Father Ouderkirk will be traveling to my home in Rochester on April 2, to give a presentation at Pax Christi Catholic Church.  I encourage anyone and everyone to come and hear this man of faith who is earnestly working for immigration reform.  For all those afar, it is vital that we do not forget such tragedies as Postville.  We must stare at such instances with unblinking eyes and learn from them.  Please urge our administration to do the same.

Saint Bridget's Catholic Church, Postville, IA

Saint Bridget's Catholic Church, Postville, IA

Jesus as Just a Gardener

March 23, 2008

    Last night’s rain glistens most in the morning’s sun. This Easter morn puddles reflect greening trees, blossoming trumpet lilies, and confetti from cascarones left from yesterday’s children’s celebrations. This Semana Santa in Brownsville is poignant in its quietude.

    So it must have been that morning of the third day, when Mary Magdalene was maudlinly pacing the grounds around the empty tomb. She was searching for a clue to where Jesus had disappeared. In John 20, Mary comes across but a single person in her worried walk. “Supposing him to be the gardener, she said to Him, ‘Sir, if you have carried Him away, tell me where you have laid Him, and I will take Him away” (John 20:15). Supposing him to be a gardener, she at first missed recognizing the very Jesus she sought.

    While Mary at first mistook Jesus for a gardener, we too often fail to see Jesus in the gardeners of this world. Jesus charged us all saying, “…to the extent that you did it to one of these brothers of Mine, even the least of them, you did it to Me” (Matthew 25:40). How often I fail to recognize the face of Jesus in everyone I meet! I marvel that it is much easier for me to see the hand of God in the blooming tulips and daffodils of a garden than the face of Jesus in the eyes of the poor and the mouth of the voiceless.

    Supposing families of immigrants to be “illegal” and thus beyond our call of care, how many of us fail to minister to them as if they were the Holy Family sojourning in Egypt? Supposing gardeners to be merely undocumented workers, how vocally do we advocate for legislation which will allow them full rights and responsibilities of citizenship? Supposing refugees and immigrants to be outsiders, how loathe we are to welcome them into our country which needs them? Supposing immigrants to be only people, how often do we miss out on an opportunity to minister to a risen Jesus? Supposing all border-crossers to be terrorists, how acquiescent we are to accept a border wall which disrespects humanity?

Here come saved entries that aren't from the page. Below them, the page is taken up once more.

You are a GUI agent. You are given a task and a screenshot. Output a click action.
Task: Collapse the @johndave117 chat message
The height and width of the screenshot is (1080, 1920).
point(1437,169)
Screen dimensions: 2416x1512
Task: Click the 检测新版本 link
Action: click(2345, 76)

    The most amazing thing about the Easter story is that Jesus is not confined to the constraints of a tomb or to the limitations of His earthly body either. No, as Jesus pointed out when He told Mary, “Stop clinging to me…,” He can now be seen and ministered to in the needy, the poor, the voiceless, the stranger among us. The kingdom of God He preached about and embodied in His life will be brought about when everyone on earth recognizes the spark of the divine, the image of God, the very face of Jesus in each and every brother and sister the world over. Mother Theresa said and lived the idea that, “Every person is Christ for me and since there is only one Jesus, the person I am meeting is the one person in the world at that moment” (Spink, Kathryn Mother Theresa). Supposing Jesus to be only a gardener, or an extralegal resident, or a refugee, or a manual laborer, or an uninsured child, or a working single-mother, may we treat each person as if they are Jesus Christ who lives today.